In 1962 French filmmaker François Truffaut’s The 400 Blows, an arresting coming-of-age film and one of the key breakthrough works of the nouvelle vague, had only been in circulation a few years. Truffaut’s more radically playful Jules and Jim had just started to tour the festival circuit. Truffaut, like his fellow new-wavers Jean-Luc Godard, Jacques Rivette, Claude Chabrol, et al, had established himself as an iconoclastic critic at Cahiers du cinema before making movies. Truffaut was poised at the frontlines of the international avant-garde, so it’s that much more delightfully counterintuitive that the young Turk would invest his renown in heralding the mastery of Alfred Hitchcock, the British-American filmmaker considered by many at the time a deft entertainer at best.
Hitchcock/Truffaut, the book that resulted from Truffaut’s week of conversations with Hitchcock in a wood-panelled office at Universal Studios, has over the years become one of the few essential cinema-studies texts. Its film-by-film consideration solidified the idea of auteurist analysis for a broad readership by taking for granted that Hitchcock’s entire filmography—including early lost films—merited scrutiny as a single body of work with a consistent and coherent point-of-view. And it’s a pretty breezy read, all things considered. Very smart but not pretentious, it unfolds as a genuine, engaged conversation between two artists who are passionate about their art yet hesitant to freight the art with undue context.

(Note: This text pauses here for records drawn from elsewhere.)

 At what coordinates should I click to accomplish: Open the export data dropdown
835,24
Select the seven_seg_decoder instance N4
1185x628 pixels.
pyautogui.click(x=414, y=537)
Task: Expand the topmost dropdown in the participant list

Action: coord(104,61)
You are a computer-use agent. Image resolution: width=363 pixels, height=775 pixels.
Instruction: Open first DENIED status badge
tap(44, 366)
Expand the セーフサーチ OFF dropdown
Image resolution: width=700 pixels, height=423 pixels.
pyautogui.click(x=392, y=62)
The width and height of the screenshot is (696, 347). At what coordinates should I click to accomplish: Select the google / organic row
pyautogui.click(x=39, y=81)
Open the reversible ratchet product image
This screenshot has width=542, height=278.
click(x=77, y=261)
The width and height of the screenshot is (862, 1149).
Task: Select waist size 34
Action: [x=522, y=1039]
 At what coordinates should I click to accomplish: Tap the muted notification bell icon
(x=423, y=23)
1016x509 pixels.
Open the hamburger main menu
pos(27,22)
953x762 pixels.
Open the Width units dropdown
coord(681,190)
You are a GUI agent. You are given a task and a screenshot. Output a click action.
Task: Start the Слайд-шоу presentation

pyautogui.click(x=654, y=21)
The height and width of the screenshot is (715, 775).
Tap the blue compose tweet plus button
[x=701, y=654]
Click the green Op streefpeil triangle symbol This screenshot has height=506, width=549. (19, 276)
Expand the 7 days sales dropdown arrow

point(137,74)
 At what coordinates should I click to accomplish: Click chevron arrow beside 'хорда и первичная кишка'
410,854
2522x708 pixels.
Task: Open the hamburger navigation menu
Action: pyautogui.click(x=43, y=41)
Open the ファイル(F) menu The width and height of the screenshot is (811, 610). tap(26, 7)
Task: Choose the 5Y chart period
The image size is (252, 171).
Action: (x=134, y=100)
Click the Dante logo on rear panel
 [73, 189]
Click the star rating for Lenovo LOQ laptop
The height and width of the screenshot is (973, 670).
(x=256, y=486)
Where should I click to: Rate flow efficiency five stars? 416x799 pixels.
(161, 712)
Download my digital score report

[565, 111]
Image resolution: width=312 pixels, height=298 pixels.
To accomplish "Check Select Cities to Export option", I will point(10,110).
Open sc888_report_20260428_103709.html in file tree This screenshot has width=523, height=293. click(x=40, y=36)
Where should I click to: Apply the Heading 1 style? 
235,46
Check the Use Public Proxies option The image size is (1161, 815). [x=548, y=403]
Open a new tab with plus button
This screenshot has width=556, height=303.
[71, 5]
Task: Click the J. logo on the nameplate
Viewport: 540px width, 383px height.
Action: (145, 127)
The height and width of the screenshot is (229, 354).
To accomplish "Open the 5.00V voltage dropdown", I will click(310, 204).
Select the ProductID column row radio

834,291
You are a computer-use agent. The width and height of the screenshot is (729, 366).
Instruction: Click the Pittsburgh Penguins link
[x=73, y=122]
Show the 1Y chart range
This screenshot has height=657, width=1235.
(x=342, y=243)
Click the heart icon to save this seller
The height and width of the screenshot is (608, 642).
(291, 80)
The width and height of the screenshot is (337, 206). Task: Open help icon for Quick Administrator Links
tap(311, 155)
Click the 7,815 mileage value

Hitchcock and Truffaut both died in the 1980s, and their legacies have only burgeoned in the ensuing years, Hitch most of all: his once-maligned Vertigo now holds the number-one spot in the British Film Institute’s best-of-all-time critics’ poll. The tapes of these conversations still exist, as well as some archival photos of the sessions, providing a savvy documentarian with some vital raw materials to revisit the event. Essayist and New York Film Festival director Kent Jones, one of my favourite contemporary writers on film, has done just this, making a satisfying feature film about this now-legendary cinematic summit meeting, fattening up the looking back with new commentary from several other filmmakers, such as David Fincher, Olivier Assayas, Wes Anderson, James Gray, Martin Scorsese, Richard Linklater and Arnaud Desplechin. Jones’ Hitchcock/Truffaut is a hugely enjoyable double-portrait. It might seem something of a cinephiles-only affair, but the truth is that Hitchcock fans won’t find any especially startling new insights here; rather, the film will probably work most effectively as a primer for those curious about the titular directors and ready to delve deeper.